La renaissance de Notre-Dame de Paris
Notre-Dame de Paris renaît de ses cendres.
Patricia M. Colmant, reporter pour le site levasiondessens.com, a été sur place et a interrogé certains corps de métiers qui ont oeuvré avec brio à cette renaissance.
Victor Hugo par son roman a été le premier grand sauveur de Notre-Dame, qui dépérissait sans émouvoir les autorités de l’époque. Il la fit connaître au monde entier puisque son livre, paru en 1831, inspira la comédie musicale aux 5000 représentations et près de 20 millions de spectateurs. Elle fut magistralement restaurée par l’architecte Eugène Violet-Leduc dont la flèche embrasée, s’effondra dans un fracas tragique qui a boulversé la planète. Pour se relever de ce sort autrement plus dramatique qu’à l’époque de Victor Hugo, cette sublime cathédrale, première des églises ogivales qui vont grâce aux architectes français, tutoyer le ciel des grandes villes européennes de Westminster à Tolède, il lui fallait un autre Violet-Leduc.
C’est Philippe Villeneuve, architecte en chef des monuments historiques qui va reprendre le flambeau de sauveur de Notre-Dame. L’homme est tellement « amoureux » de cette dame médiévale, qu’il s’est fait un point d’honneur à la reconstruire strictement à l’identique. Enfant, il avait construit une maquette de Notre-Dame. Adulte il s’est fait tatouer sur l’avant-bras gauche sa flèche. Qu’ aurait-il fait si les délires de modernisme en faveur d’une flèche de verre dont il fut un temps question avait abouti ? Aurait-il été le 3è homme à sauver ce joyau unique qui est à ce point chéri de part le monde que 350 000 donateurs dont 45 000 Américains ont mis la main à la poche pour sa reconstruction.

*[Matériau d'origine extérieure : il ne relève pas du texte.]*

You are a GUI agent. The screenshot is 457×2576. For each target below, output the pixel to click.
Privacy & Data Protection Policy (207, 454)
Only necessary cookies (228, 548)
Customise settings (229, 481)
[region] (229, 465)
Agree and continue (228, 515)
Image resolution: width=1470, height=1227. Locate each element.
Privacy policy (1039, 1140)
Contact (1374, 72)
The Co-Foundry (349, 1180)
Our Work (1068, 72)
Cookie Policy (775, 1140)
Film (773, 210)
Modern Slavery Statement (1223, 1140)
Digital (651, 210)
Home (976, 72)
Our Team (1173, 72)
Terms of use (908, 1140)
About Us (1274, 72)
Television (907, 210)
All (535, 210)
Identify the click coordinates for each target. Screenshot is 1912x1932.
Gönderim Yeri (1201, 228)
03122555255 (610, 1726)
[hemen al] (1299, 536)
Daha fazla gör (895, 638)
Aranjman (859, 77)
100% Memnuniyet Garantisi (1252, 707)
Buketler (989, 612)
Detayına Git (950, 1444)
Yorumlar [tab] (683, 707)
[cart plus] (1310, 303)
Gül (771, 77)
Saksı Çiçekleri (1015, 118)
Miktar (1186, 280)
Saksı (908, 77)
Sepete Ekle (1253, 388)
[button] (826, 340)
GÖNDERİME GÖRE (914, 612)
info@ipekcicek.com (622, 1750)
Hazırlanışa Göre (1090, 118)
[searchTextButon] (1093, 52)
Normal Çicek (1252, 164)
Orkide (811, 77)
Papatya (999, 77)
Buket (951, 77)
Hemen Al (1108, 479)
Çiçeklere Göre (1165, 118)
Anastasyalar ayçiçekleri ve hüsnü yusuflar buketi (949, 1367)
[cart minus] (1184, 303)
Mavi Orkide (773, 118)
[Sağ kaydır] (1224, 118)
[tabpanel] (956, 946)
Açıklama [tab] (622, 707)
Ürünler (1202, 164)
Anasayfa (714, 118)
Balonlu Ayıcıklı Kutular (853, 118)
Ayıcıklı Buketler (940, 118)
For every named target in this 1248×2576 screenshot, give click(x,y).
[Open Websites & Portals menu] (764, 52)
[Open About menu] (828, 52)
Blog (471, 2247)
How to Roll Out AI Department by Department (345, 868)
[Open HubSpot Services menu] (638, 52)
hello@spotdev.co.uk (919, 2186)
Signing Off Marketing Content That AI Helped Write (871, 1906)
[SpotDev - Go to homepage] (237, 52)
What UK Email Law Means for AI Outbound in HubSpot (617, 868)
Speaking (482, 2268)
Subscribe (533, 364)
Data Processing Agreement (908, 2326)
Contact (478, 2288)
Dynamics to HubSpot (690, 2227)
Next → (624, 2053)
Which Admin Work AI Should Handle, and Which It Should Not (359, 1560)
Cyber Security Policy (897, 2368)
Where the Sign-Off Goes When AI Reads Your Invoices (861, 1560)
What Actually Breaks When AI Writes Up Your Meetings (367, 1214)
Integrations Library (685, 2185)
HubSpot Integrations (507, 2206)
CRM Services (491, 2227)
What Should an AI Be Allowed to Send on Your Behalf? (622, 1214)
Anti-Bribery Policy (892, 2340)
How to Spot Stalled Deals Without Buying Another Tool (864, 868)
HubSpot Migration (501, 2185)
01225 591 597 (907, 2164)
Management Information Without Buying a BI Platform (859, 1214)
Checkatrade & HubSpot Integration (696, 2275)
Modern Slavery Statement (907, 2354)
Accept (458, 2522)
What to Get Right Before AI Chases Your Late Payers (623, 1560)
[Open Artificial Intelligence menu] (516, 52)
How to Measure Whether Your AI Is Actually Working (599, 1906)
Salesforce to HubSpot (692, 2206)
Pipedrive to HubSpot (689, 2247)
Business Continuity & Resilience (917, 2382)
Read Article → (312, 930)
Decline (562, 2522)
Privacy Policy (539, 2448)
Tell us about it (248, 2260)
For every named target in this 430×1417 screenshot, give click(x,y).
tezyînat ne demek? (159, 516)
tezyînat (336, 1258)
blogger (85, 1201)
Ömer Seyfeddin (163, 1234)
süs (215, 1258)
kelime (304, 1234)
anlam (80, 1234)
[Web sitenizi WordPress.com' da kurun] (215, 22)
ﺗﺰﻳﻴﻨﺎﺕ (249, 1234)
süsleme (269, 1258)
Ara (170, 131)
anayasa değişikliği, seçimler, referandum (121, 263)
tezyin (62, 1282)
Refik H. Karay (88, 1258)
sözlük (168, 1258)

Le respect du patrimoine l’a emporté. Les 2000 artisans, compagnons, tailleurs de pierre, ouvriers, charpentiers, ferronniers, verriers, sculpteurs, ébénistes, peintres, facteurs d’orgue sous l’oeil de scientifiques soucieux de saisir l’opportunité pour mieux comprendre l’évolution de l’édifice et de ses matériaux, ont oeuvré sans relâche depuis ce funeste 16 avril 2019. Une énergie collective et des multiples talents pour que renaisse de ses sinistres cendres, la cathédrale millénaire. Philippe Villeneuve qui avait travaillé, avant l’incendie, sur des projets pour une rénovation partielle ( ce qui a sauvé les apôtres au pied de la flèche), s’est retrouvé du jour au lendemain à tout repenser. On suppose que même dans ses « délires » les plus fous, il n’a imaginé un tel chantier au chevet de « sa » Dame. Et aucune des entreprises, grandes ou petites, rompues à la restauration du patrimoine, n’aura envisagé d’avoir à proposer leurs services pour rebâtir à l’identique l’un des monuments de France les plus mythiques.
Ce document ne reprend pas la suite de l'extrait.